In Baird v. Rose, 192 F.3d 462 (4th Cir. 1999), the Fourth Circuit recognized that "[t]he ADA and the Rehabilitation Act generally are construed to impose the same requirements due to the similarity of the language of the two acts." 192 F.3d at 468 (citation omitted). However, the Fourth Circuit stated that sometimes statutory provision differences between the two Acts dictate different interpretations. Id. at 469 (citation omitted). Plaintiff asserts that her ADA claim in Count I against Marshall University and her Rehabilitation Act claim in Count II against Marshall University and Dr. Prunty, in her individual capacity, should be analyzed under 42 U.S.C. § 12203(b) of Title V of the ADA. This section provides:

(b) Interference, coercion, or intimidation
It shall be unlawful to coerce, intimidate, threaten, or interfere with any individual in the exercise or enjoyment of, or on account of his or her having exercised or enjoyed, or on account of his or her having aided or encouraged any other individual in the exercise or enjoyment of, any right granted or protected by this chapter.
42 U.S.C. § 12203(b). Although the Rehabilitation Act does not have a specific interference, coercion, or intimidation provision like that found in § 12203(b), the Rehabilitation Act does incorporate the same remedies provided under Title VI of the Civil Rights Act. See 29 U.S.C. § 794a(2). Under § 601 of Title VI, "[n]o person in the United States shall, on the ground of race, color, or national origin, be excluded from participation in, be denied the benefits of, or be subjected to discrimination under any program or activity receiving Federal financial assistance." 42 U.S.C. § 2000d. In addition, the Department of Education passed a regulation which prohibits intimidatory or retaliatory acts by providing, in part, that "[n]o recipient or other person shall intimidate, threaten, coerce, or discriminate against any individual for the purpose of interfering with any right or privilege secured by section 601 of the Act or this part[.]" 34 C.F.R. § 100.7(e), in part.

Section 794a(2) provides:

The remedies, procedures, and rights set forth in title VI of the Civil Rights Act of 1964 ( 42 U.S.C. 2000d et seq.) . . . shall be available to any person aggrieved by any act or failure to act by any recipient of Federal assistance or Federal provider of such assistance under section 794 of this title.
29 U.S.C. § 794a(2), in part.

To establish a prima facie case of interference, coercion, or intimidation under 42 U.S.C. § 12203(b) and 34 C.F.R. § 100.7(e), Plaintiff argues she must demonstrate: "(1) she engaged in a protected activity, (2) the defendant's retaliatory action was sufficient to deter her from exercising her rights, and (3) that there was a causal connection between the protected activity and the retaliatory action." Plaintiff's Response to Partial Motion to Dismiss, at 9-10 (citing Lauren W. ex rel. Jean W. v. Deflaminis, 480 F.3d 259, 268 (3d Cir. 2007)). Defendants respond by stating that, not only does Plaintiff rephrase the second prong of Lauren W. from an objective to a subjective standard, but it is the law of the Fourth Circuit, not Third Circuit, that must control this Court's analysis. The Court agrees with Defendants.

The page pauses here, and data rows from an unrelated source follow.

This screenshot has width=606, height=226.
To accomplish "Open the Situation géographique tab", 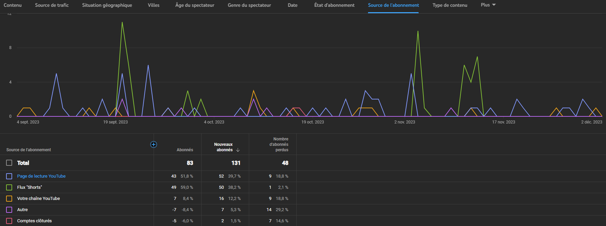I will tap(107, 5).
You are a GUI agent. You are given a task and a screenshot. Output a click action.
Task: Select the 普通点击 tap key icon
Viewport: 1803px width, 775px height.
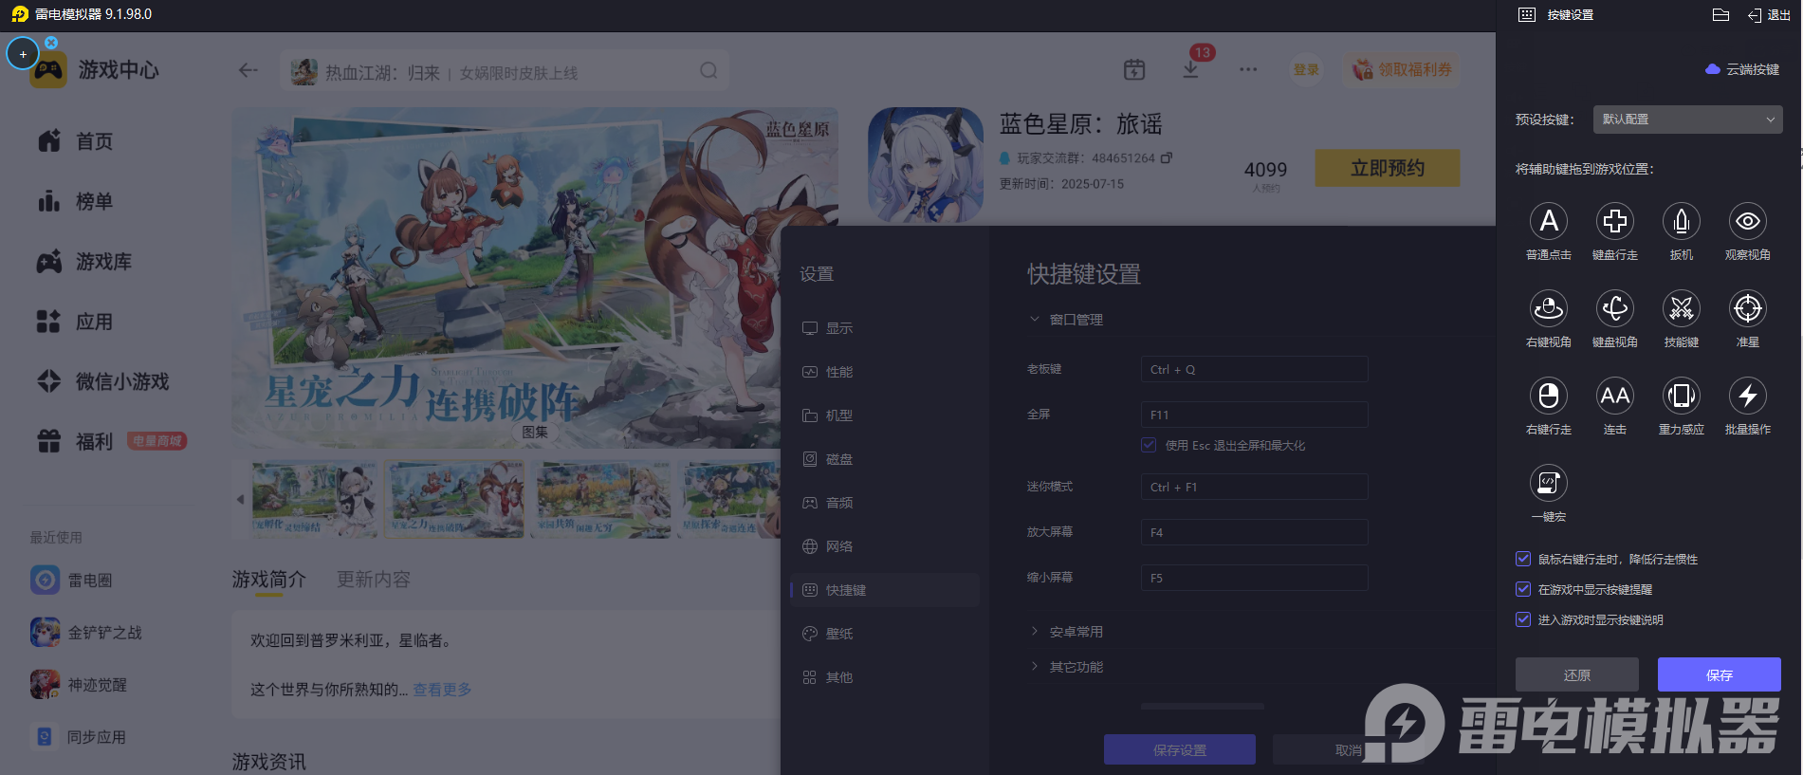[x=1549, y=221]
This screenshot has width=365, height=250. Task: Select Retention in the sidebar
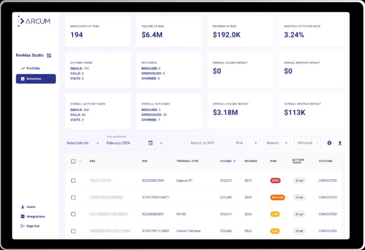point(36,79)

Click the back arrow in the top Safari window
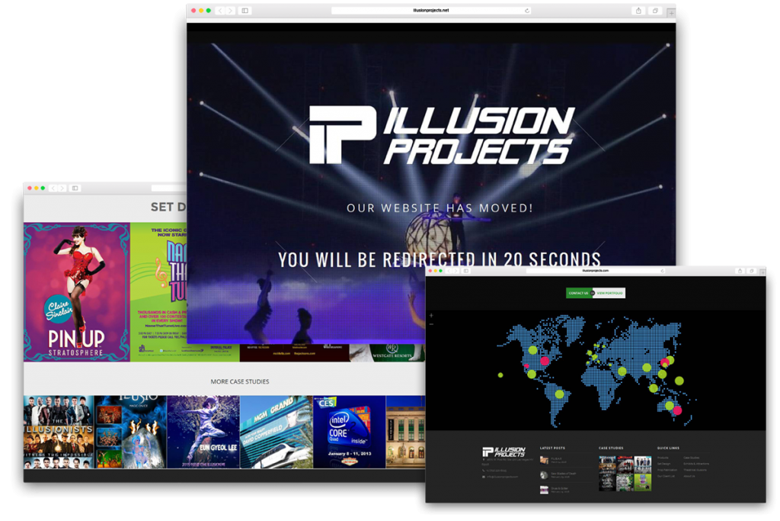220,11

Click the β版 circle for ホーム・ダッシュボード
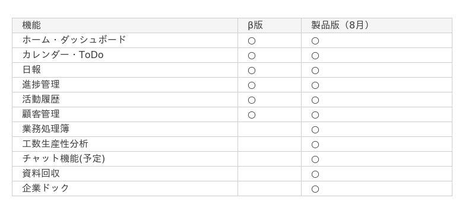(251, 41)
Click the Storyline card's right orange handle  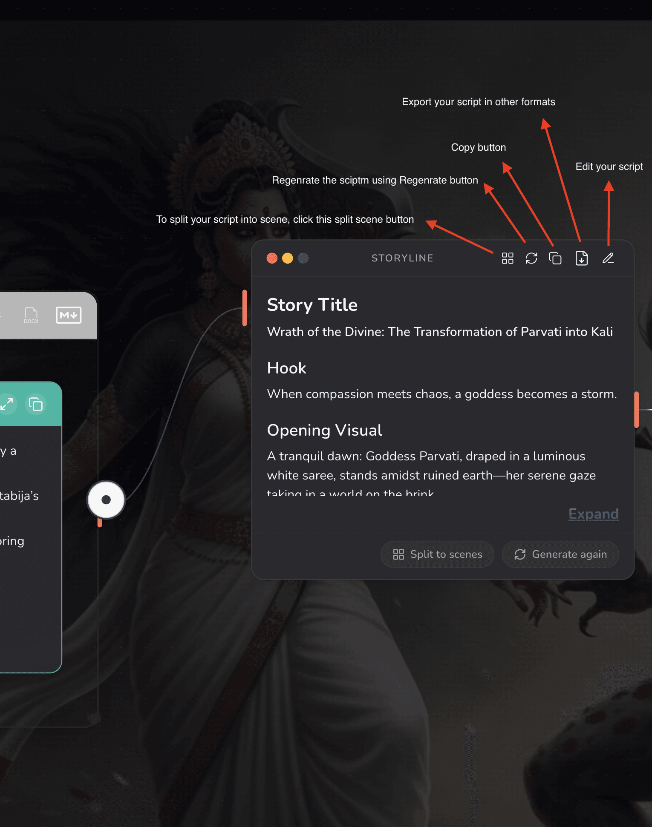[x=636, y=409]
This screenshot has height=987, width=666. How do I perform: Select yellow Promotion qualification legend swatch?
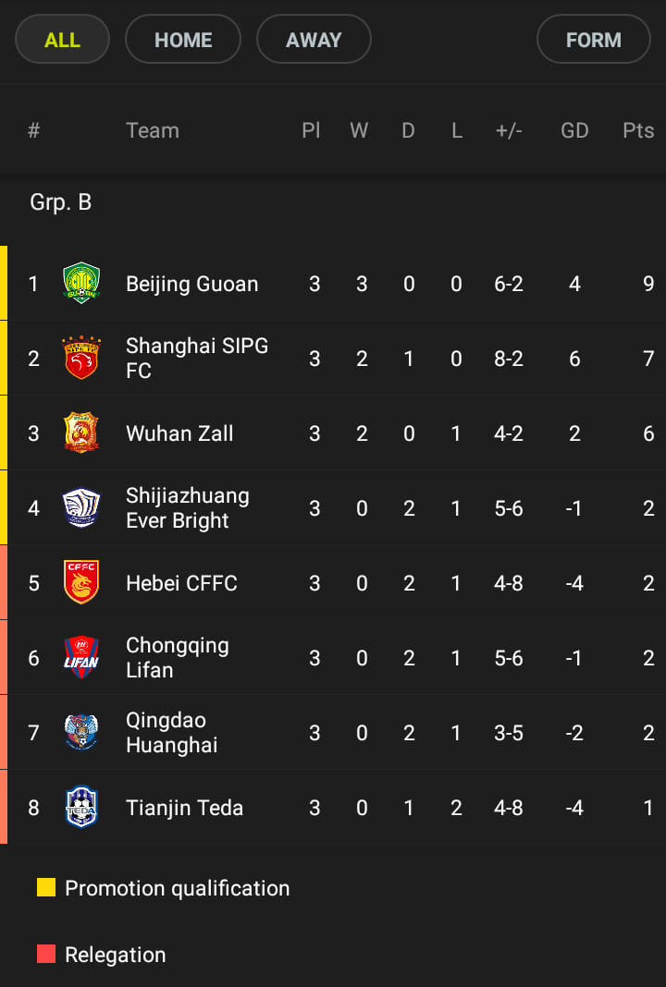click(46, 887)
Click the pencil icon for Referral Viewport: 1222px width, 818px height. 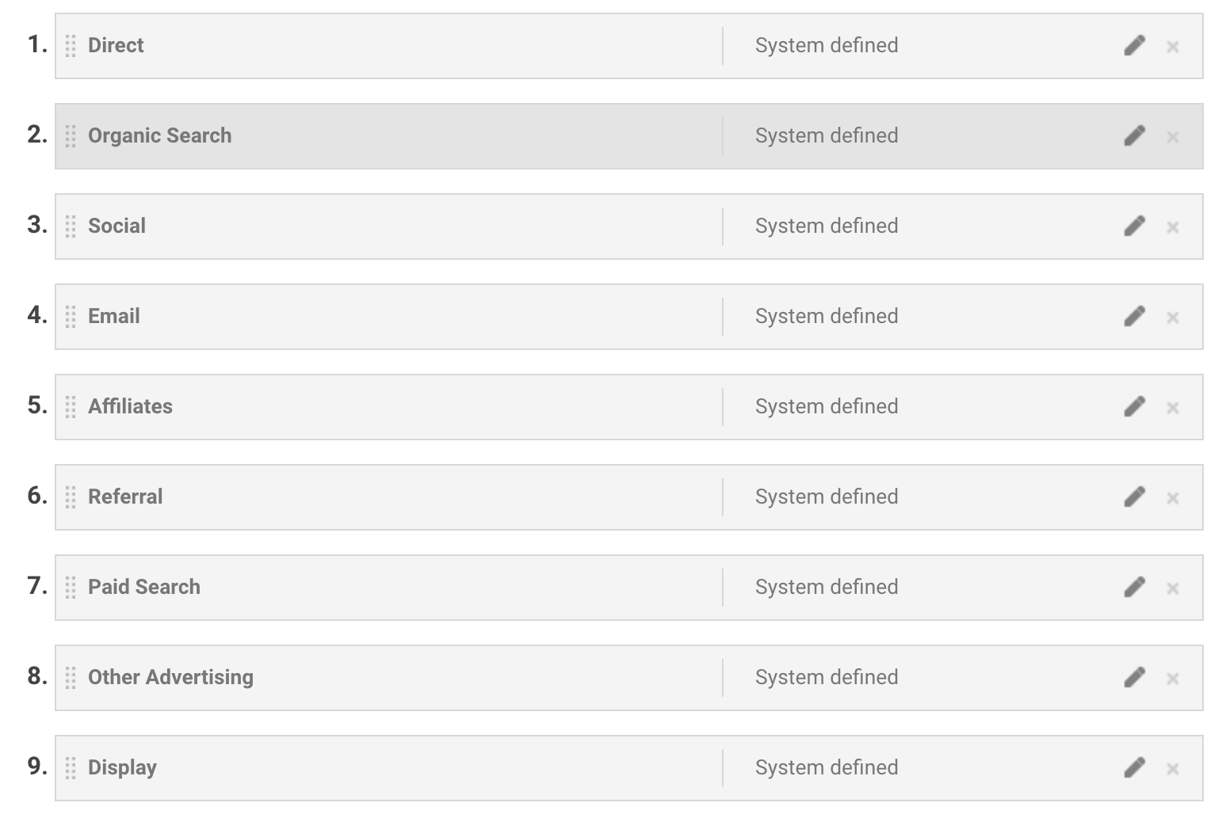coord(1134,497)
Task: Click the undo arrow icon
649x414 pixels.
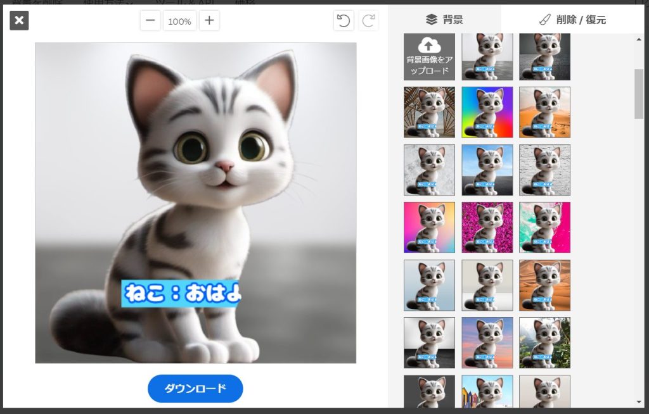Action: click(x=344, y=21)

The Third Circuit Court of Appeals actually stated in Lauren W. that a prima facie case is established if the plaintiff can show "(1) that . . . [she] engaged in a protected activity, (2) that defendants' retaliatory action was sufficient to deter a person of ordinary firmness from exercising his or her rights, and (3) that there was a causal connection between the protected activity and the retaliatory action." 480 F.3d at 267 (citation omitted).

The Fourth Circuit has held that "[i]n order to establish a prima facie case of retaliation, a plaintiff must allege (1) that she has engaged in conduct protected by the ADA; (2) that she suffered an adverse action subsequent to engaging in the protected conduct; and (3) that there was a causal link between the protected activity and the adverse action. Freilich v. Upper Chesapeake Health, Inc., 313 F.3d 205, 216 (4th Cir. 2002) (quoting Rhoads v. FDIC, 257 F.3d 373, 392 (4th Cir. 2001)). Plaintiff asserts she meets the first prong of this test because she approached Dr. Prunty to inform her about her hearing impairment in an attempt to secure a reasonable accommodation. Thus, she was engaged in a protected activity. Plaintiff argues she meets the second prong of the test because Dr. Prunty's ridiculing, intimidating, and coercive remarks about Plaintiff's ability to be a nurse coerced Plaintiff from pursing any reasonable accommodation. Lastly, Plaintiff states a causal link between the protected activity and the retaliatory action clearly exists because Dr. Prunty's remarks were made immediately after, and in direct response to, Plaintiff informing her that she is hearing impaired. Therefore, taking the evidence in the light most favorable to Plaintiff, she argues she has stated a prima facie case of retaliation.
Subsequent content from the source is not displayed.